Christine Navarro, 22, is recalling the worst night of her life. "It felt like someone was squishing my lung, and pushing on the entire left side of my body."
And Robyn Dunn, a 31 year-old ultra-marathoner, has a similar memory. "I was having a lot of anxiety, out of breath, and I knew something was wrong, and that I should stop that race. And I've never dropped out of any race in my entire life."
Within the past year both Robyn and Christine were rushed to the hospital with life-threatening blood clots. At the time, Christine was taking the 'Yaz' birth control pill. Robyn was taking its sister birth control drug, Yazmin.
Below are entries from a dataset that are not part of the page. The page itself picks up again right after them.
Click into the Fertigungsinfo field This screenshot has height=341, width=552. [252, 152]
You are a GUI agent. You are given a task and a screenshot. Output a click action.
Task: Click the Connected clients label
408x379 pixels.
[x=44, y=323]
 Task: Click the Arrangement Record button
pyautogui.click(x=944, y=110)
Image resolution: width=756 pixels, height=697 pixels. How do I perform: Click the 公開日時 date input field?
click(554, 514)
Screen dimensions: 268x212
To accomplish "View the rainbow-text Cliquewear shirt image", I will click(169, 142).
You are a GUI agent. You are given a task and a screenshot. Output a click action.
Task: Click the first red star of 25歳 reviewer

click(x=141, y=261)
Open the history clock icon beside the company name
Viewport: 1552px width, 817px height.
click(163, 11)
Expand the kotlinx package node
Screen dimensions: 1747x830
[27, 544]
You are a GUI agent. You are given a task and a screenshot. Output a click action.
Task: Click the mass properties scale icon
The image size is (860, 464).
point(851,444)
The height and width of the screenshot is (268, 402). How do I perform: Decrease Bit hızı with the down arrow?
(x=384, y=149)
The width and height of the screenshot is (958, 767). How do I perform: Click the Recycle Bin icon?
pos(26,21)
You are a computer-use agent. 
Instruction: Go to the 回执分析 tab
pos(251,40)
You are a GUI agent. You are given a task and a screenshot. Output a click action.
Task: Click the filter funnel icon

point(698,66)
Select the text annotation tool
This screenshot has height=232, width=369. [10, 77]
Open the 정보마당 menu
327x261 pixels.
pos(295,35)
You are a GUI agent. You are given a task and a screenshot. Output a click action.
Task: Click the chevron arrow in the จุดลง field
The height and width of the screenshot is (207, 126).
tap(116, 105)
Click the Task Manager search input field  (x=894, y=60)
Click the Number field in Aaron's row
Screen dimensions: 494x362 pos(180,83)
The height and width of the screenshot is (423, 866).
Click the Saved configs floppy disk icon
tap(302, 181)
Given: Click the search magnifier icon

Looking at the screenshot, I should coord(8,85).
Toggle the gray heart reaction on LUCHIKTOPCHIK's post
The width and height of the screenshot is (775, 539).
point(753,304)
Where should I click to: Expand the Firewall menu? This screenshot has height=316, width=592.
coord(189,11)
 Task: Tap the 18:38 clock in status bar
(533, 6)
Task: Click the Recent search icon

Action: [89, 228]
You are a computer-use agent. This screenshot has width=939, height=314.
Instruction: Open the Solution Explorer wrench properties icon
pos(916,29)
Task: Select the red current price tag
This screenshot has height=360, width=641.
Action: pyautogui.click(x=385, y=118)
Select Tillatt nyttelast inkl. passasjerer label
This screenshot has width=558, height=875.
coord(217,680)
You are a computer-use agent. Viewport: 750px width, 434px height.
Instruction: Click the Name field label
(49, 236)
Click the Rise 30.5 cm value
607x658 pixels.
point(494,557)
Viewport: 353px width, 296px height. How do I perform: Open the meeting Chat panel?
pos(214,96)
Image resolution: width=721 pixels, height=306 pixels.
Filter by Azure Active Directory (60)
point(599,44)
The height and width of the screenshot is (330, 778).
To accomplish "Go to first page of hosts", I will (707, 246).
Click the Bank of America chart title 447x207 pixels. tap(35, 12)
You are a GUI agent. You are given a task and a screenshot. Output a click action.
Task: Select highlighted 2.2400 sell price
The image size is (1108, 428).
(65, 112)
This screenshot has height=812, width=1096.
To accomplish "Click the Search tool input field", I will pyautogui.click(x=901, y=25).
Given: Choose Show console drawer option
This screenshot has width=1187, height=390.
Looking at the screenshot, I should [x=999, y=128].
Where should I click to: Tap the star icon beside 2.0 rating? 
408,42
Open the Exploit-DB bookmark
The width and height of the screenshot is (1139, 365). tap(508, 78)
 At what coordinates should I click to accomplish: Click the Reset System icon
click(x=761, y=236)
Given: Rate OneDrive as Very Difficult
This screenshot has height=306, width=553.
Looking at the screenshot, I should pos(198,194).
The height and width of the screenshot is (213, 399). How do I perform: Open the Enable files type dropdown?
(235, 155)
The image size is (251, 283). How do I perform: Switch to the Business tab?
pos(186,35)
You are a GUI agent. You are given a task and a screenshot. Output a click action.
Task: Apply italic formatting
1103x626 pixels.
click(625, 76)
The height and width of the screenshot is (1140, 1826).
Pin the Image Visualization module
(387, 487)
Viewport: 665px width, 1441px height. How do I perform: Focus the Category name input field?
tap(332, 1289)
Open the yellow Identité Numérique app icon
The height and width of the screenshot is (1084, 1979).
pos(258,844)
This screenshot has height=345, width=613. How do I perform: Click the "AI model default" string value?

Both young, athletic women blame their birth control for their brushes with death.
"One of the clots in my left lung just settled in the wrong place," Robyn recalls. "I experienced excruciating pain that night, and I was awake all night just wondering if I was going to die."
Robyn begins to cry, welling up with emotion as she recounts her story to KTLA's Victoria Recano. "I couldn't sleep the whole five nights I was in the hospital, wondering what my future was gonna be like. If I was going to be able to see my family again..." Robyn's quavering voice trails off.
It's common knowledge that all women's oral contraceptives carry a percentage risk of health complications. But attorneys for Robyn and Christine contend that Yaz and Yazmin, from Bayer, carry a greater risk.